Venezuela’s Opposition Calls Supreme Court Decision a “Coup”

Venezuela’s opposition leaders and media reacted angrily to the Venezuelan Supreme Court’s decision to delay President Hugo Chavez’s inauguration, calling it a “coup” and claiming the Chavez government has illegally taken power.


Punto Fijo, January 10th, 2013 ( – Venezuela’s opposition leaders and media reacted angrily to the Venezuelan Supreme Court’s decision to delay President Hugo Chavez’s inauguration, calling it a “coup” and claiming the Chavez government has illegally taken power.

Opposition leaders had called on the Supreme Court to make a decision regarding the legality of postponing the inauguration, yet were angered when the official decision announced on Wednesday confirmed that Chavez’s inauguration was not necessary for the Chavez government to continue in power.

Various media outlets referred to a “coup d’état”, while opposition leaders claimed the decision was “prefabricated” and “a huge lie”. One editorial from the opposition daily El Universal called it “the worst crisis in the history of the republic.”

“This decision allows our country to be governed by people who have not been elected,” said opposition spokesperson Vestalia Sampedro.

Former presidential candidate Henrique Capriles held a press conference following the Supreme Court decision to detail what would be the opposition’s official response.

“This doesn’t clear up the uncertainty. This is a government full of liars,” said a visibly angry Capriles.

“Venezuela’s Supreme Court has decided to resolve this problem for the government,” he said, insisting that the court was simply “responding to the interests of a political party”.

Although earlier Capriles had said that Chavez’s swearing-in could be postponed, in recent days he changed position, now claiming that the president of the National Assembly should take power.

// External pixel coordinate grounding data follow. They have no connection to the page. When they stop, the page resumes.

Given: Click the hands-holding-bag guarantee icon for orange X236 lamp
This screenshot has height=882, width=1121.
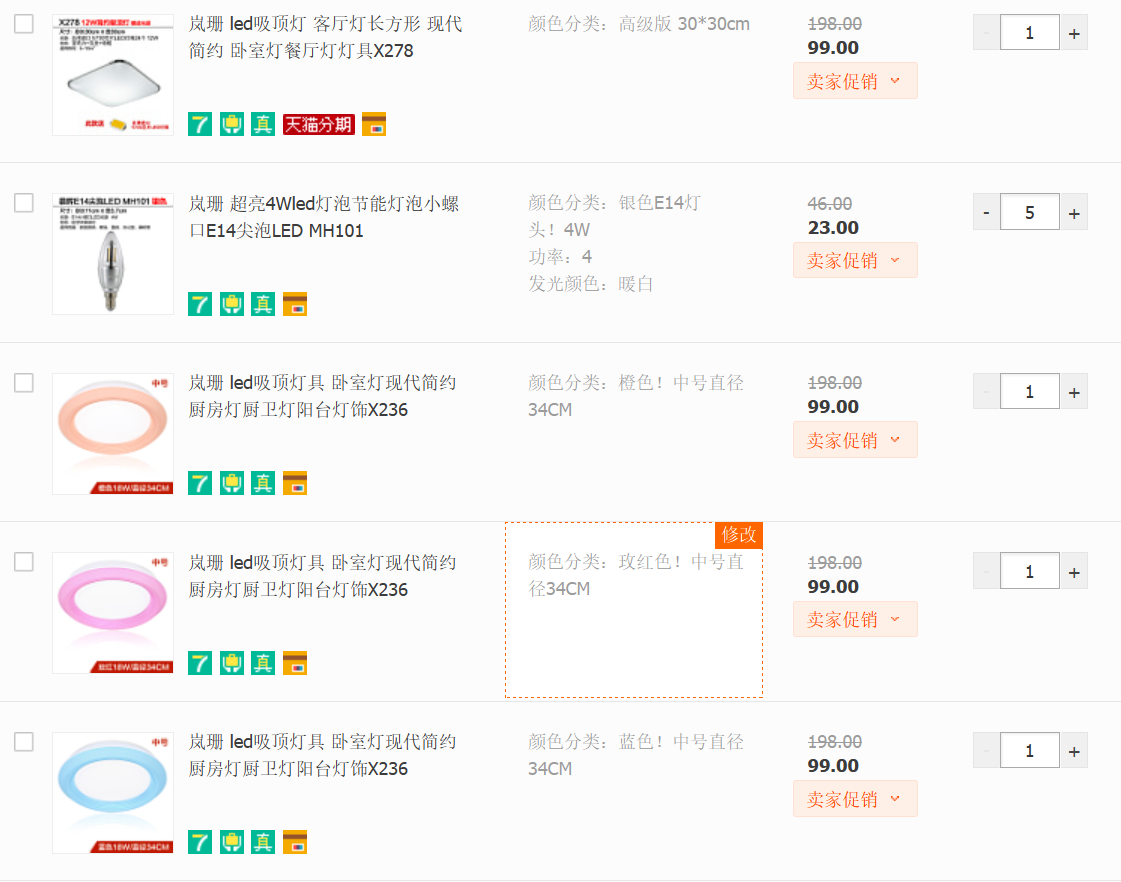Looking at the screenshot, I should (232, 483).
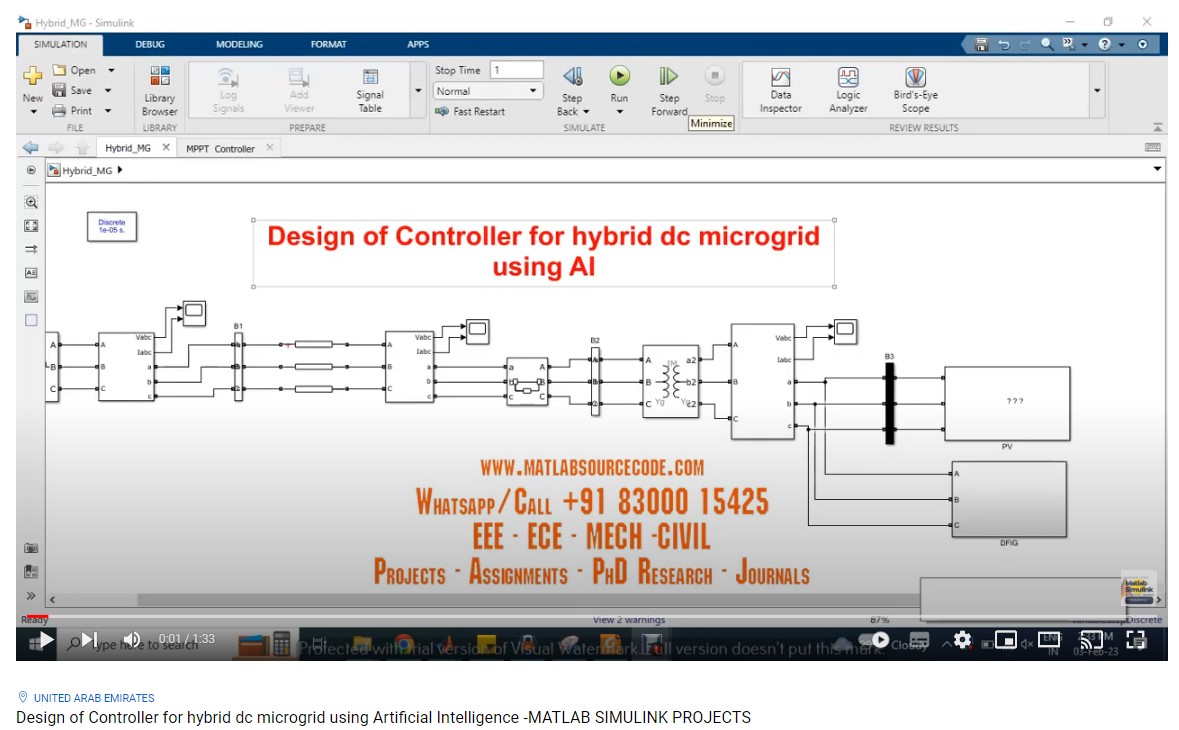Viewport: 1179px width, 730px height.
Task: Click the United Arab Emirates location link
Action: click(x=94, y=698)
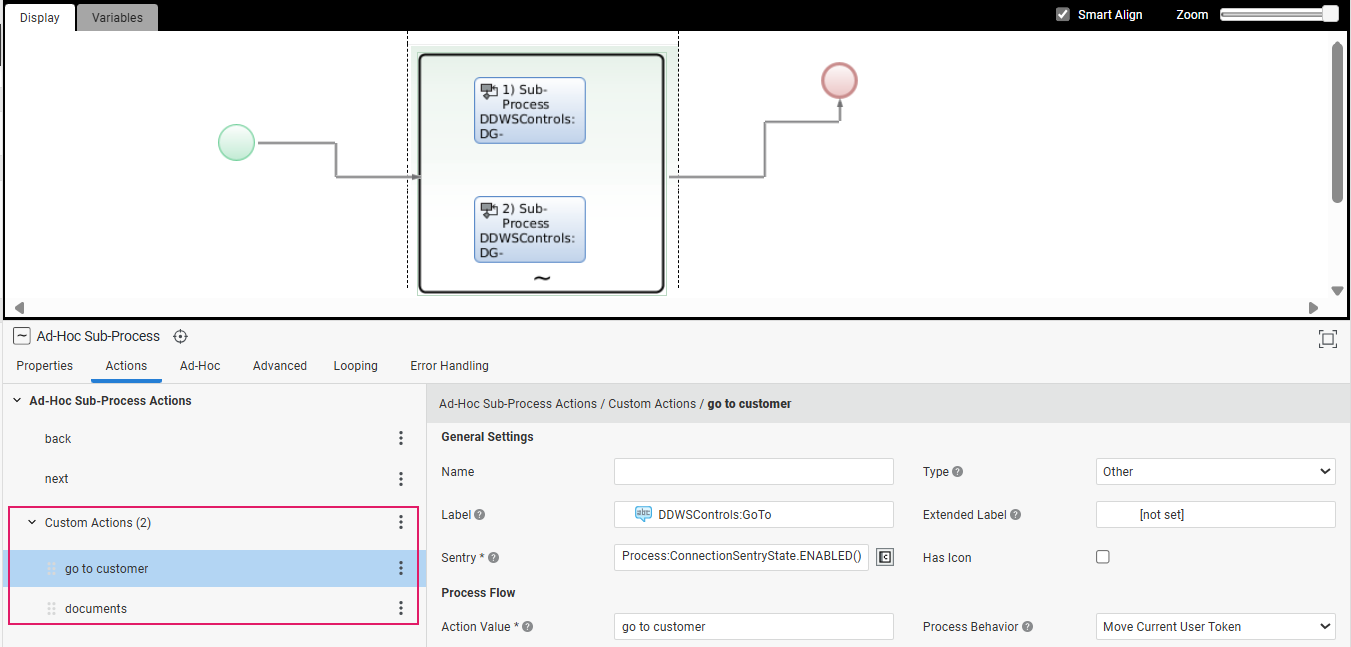Viewport: 1351px width, 647px height.
Task: Click the Sentry expression editor icon
Action: tap(884, 557)
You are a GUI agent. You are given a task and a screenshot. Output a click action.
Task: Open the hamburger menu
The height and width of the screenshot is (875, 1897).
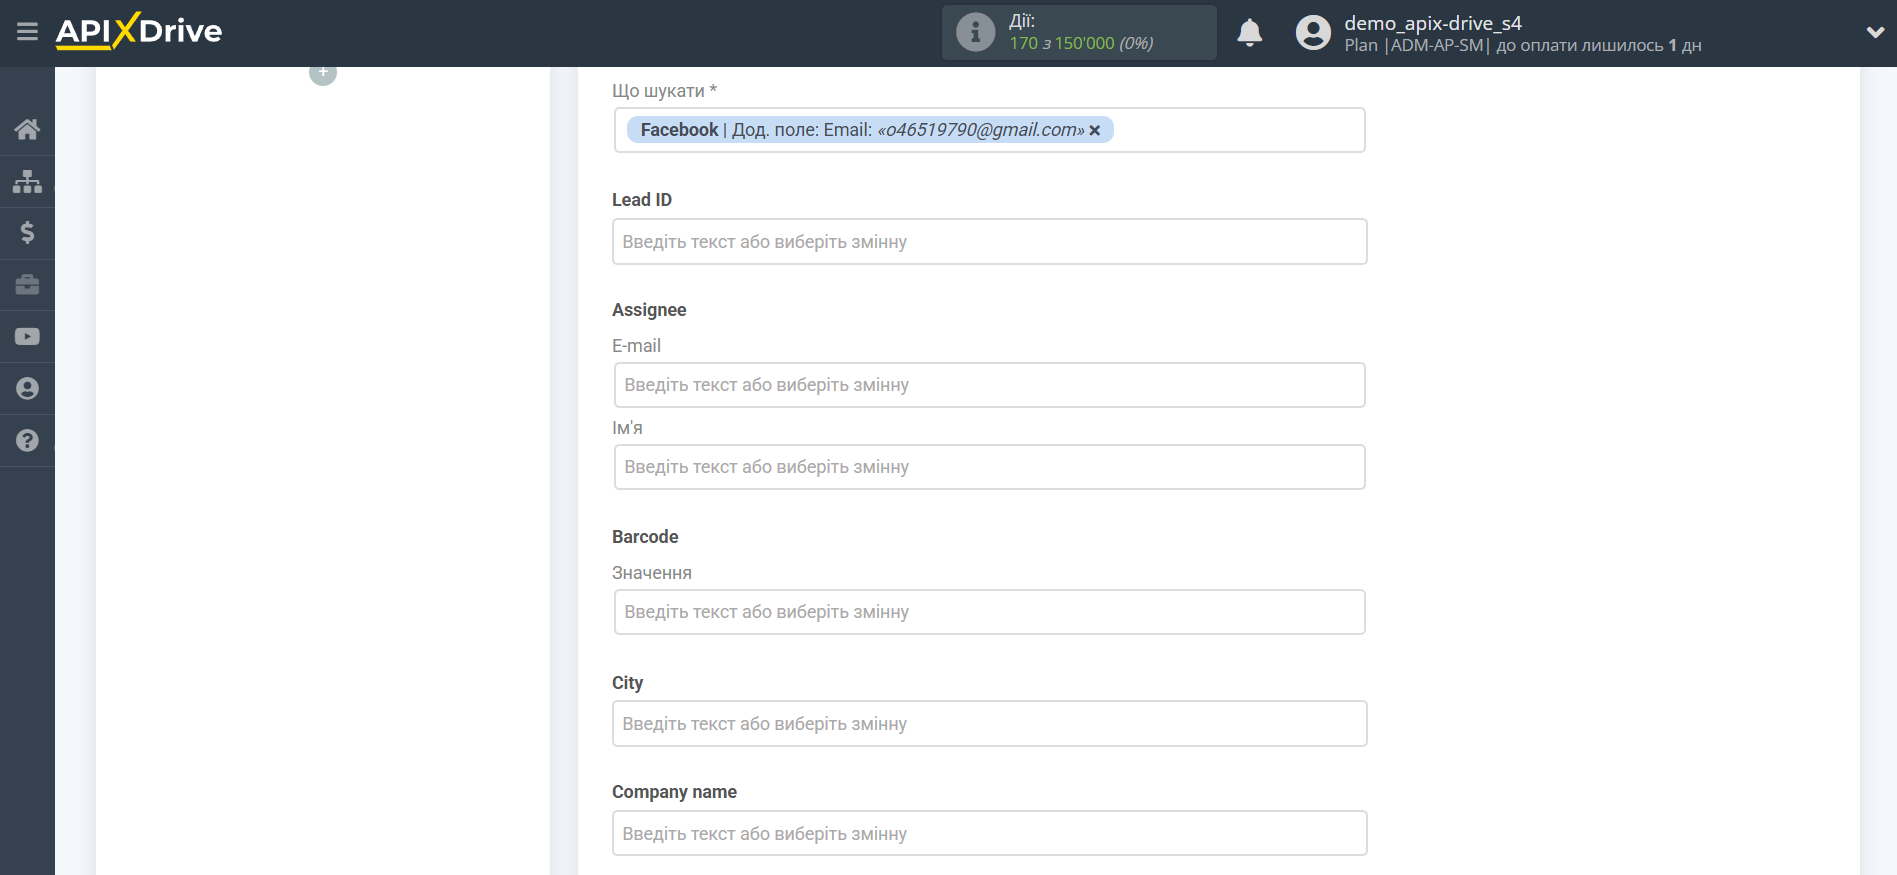coord(27,32)
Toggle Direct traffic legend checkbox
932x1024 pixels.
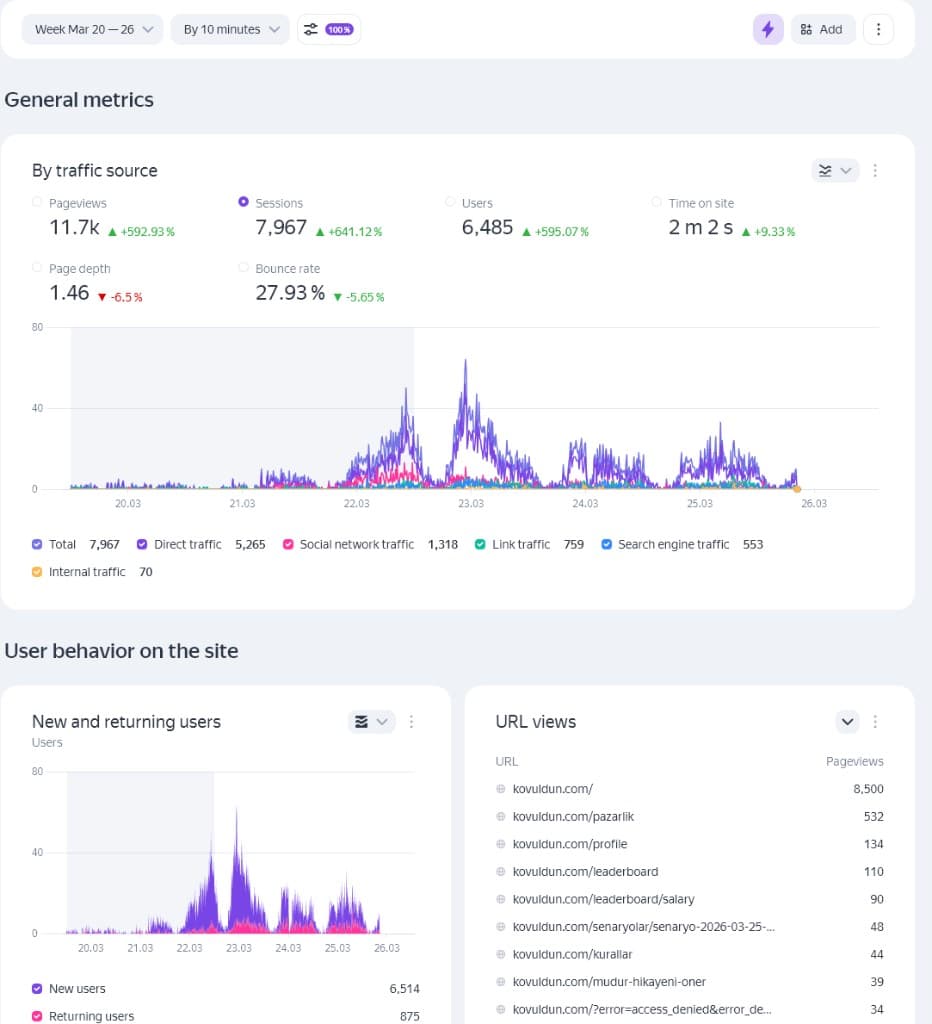pos(142,545)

“None of these people were elected in October’s elections,” he said, referring to the officials that make up the Chavez government. “Here the people voted for only one person, and we wonder what the people of Venezuela think about these people who make up the government,” he said.

But despite earlier threats to create “anarchy” by calling for a “general strike” and calling on their supporters to take the streets, Capriles declined to mobilize the opposition supporters to protest the decision, saying it would be “irresponsible” and would only create more conflict.

An internal email from Capriles’ political party Primero Justicia published on the opposition blog Caracas Chronicles yesterday revealed the thinking behind the opposition strategy.

The email said the constitutional debate is “complex”, allowing for “different interpretations”, and admitted that “most people don’t care about it even though we do.”

“It is difficult to convince people that those who held power before October—and also won the election—are now governing thanks to a coup,” said the email. “We can’t be seen as trying to gain via a technicality what we have yet to achieve via the vote.”

Globovision investigation

A fierce media campaign in recent weeks has promoted the opposition’s interpretation of the constitution, and has claimed that the government is engaged in a “power grab” by continuing in power for the 2013-2019 constitutional period for which Chavez was elected last October.

The campaign provoked a response from the government, who announced on Wednesday night that the National Commission of Telecommunications (Conatel) was opening an investigation of private television channel Globovision for violating Article 31 of the Media Responsibility Law.

The director of Conatel explained that the law establishes that “television and radio media cannot transmit elements that seek to create agitation among the population, alter the public order, attack the stability of the democratic system and the legitimate authorities, or seek to generate hate or intolerance for religious or political reasons.”

The opposition channel Globovision has run constant political ads in recent days claiming that the government was violating the constitution by continuing in power past the January 10th inauguration date.

Regional reaction

Several Latin American governments have expressed solidarity with the Chavez government, and supported the official decision to delay the inauguration of President Chavez.

A foreign policy advisor to President Dilma Roussef said on Tuesday that there was “no discontinuity” if President Chavez were not formally sworn-in on January 10th.

“It’s not as if a new president were elected, and therefore the term is continued. It is the same president that is succeeding himself,” said Brazilian advisor Marco Aurélio Garcia.

Uruguayan president José Mujica arrived in Caracas Wednesday night in solidarity with the Chavez government and called on Venezuelans to respect the state’s institutions.

“I am absolutely sure that Venezuelan institutions will function, and will make the decisions that they have to make,” he said.

Several other Latin American presidents also arrived in Venezuela early Thursday morning to attend a rally in support of Chavez, and to show solidarity with the Venezuelan government.